What the task asks: Return the study excerpt below from "These findings align" to "in SSD research.", copied word for word.

Provided text:

--------

These findings align with established neurobiological models from movement disorder research, underscoring the contribution of distributed subcortical-cerebellar circuits to the pathophysiology of NSS in SSD. However, the reproducibility and generalizability of these associations remain uncertain. To date, no study has systematically examined NSS and their neural correlates across two independent cohorts, a crucial step for robust replication in SSD research.
Therefore, to investigate the relationship between NSS and BGT structure in SSD, we conducted a structural MRI study across two independent cohorts of SSD patients and two independent cohorts of HC. High-resolution MRI data were processed using automated segmentation with FSL-FIRST (Patenaude, Smith, & Jenkinson, Reference Patenaude, Smith and Jenkinson2011). First, we stratified SSD patients in the Mannheim (Germany) and Bern (Switzerland) cohorts into low and high NSS groups using a median split of the NSS total scores. This enabled us to examine NSS-specific differences in BGT morphology within SSD. Second, we tested whether the identified BGT volume differences correlated with NSS severity across the full range of scores. Third, we compared low- and high-NSS SSD groups to age- and sex-matched HC to clarify whether NSS-related BGT alterations reflected SSD-associated volume variation or true volume reductions. Finally, we investigated whether the association between BGT alterations and NSS was mediated or moderated by daily antipsychotic medication exposure or duration of illness (DOI).
Methods
Study participants
In this study, we examined two independent cohorts of SSD patients and two independent cohorts of HC from different studies conducted at the Central Institute of Mental Health (CIMH) in Mannheim, Germany and the in- and outpatient clinics at the University Hospital of Psychiatry and Psychotherapy in Bern (UHPB), Switzerland.

--------

Information supplied:
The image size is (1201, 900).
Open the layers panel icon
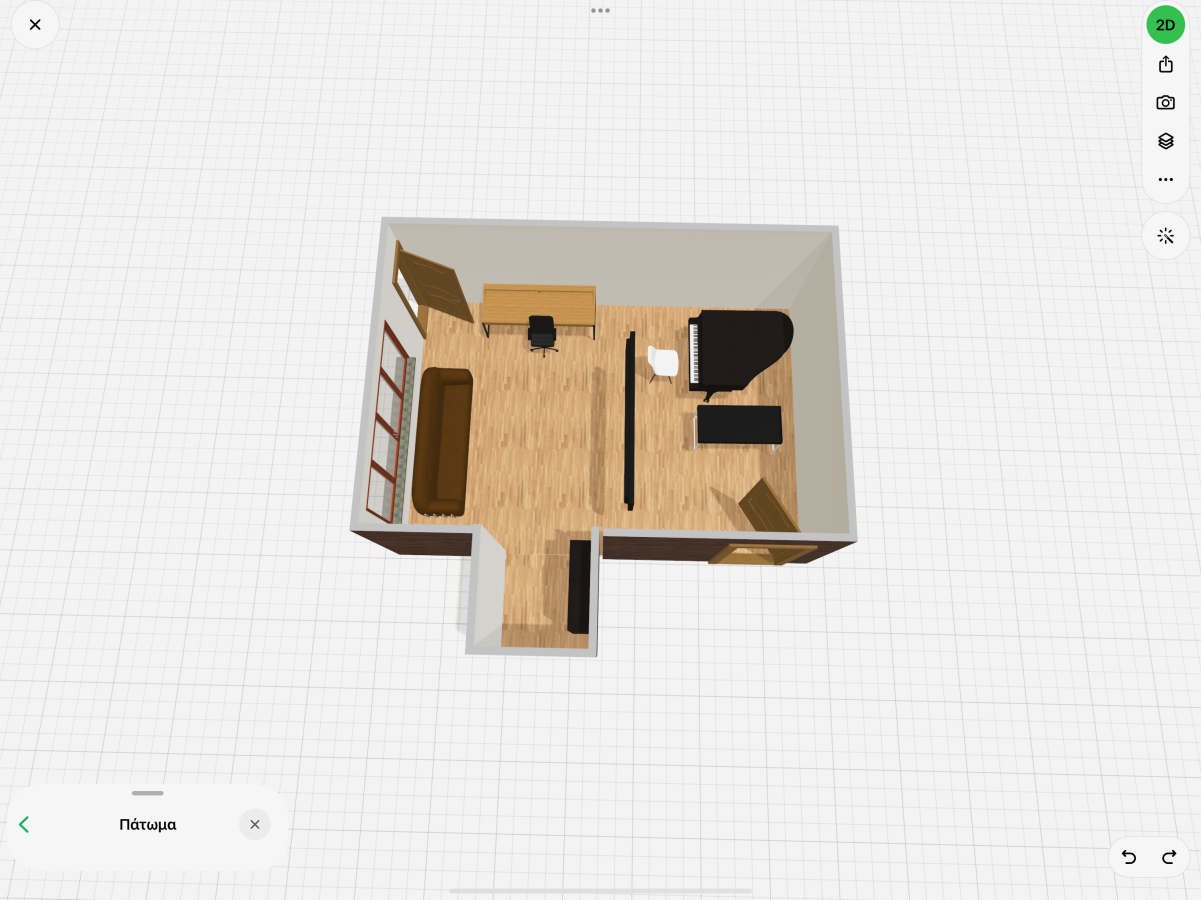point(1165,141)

--------

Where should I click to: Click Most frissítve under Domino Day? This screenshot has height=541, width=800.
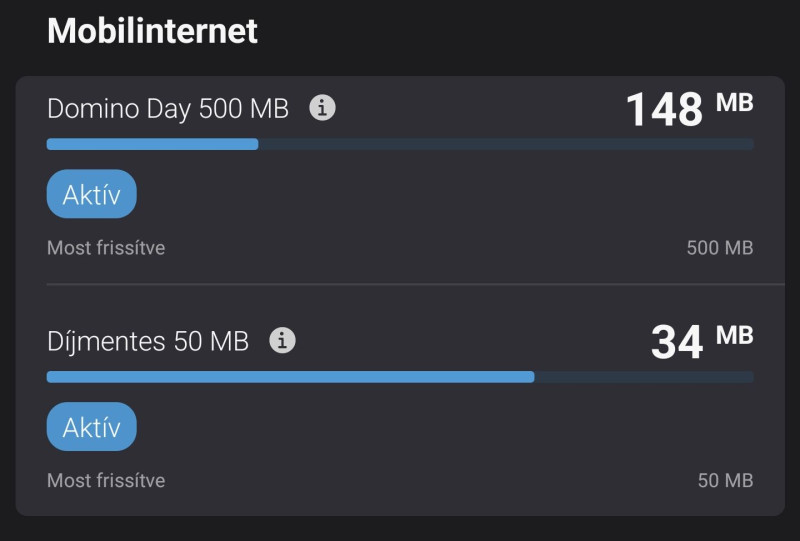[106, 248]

--------

Answer area:
These findings align with established neurobiological models from movement disorder research, underscoring the contribution of distributed subcortical-cerebellar circuits to the pathophysiology of NSS in SSD. However, the reproducibility and generalizability of these associations remain uncertain. To date, no study has systematically examined NSS and their neural correlates across two independent cohorts, a crucial step for robust replication in SSD research.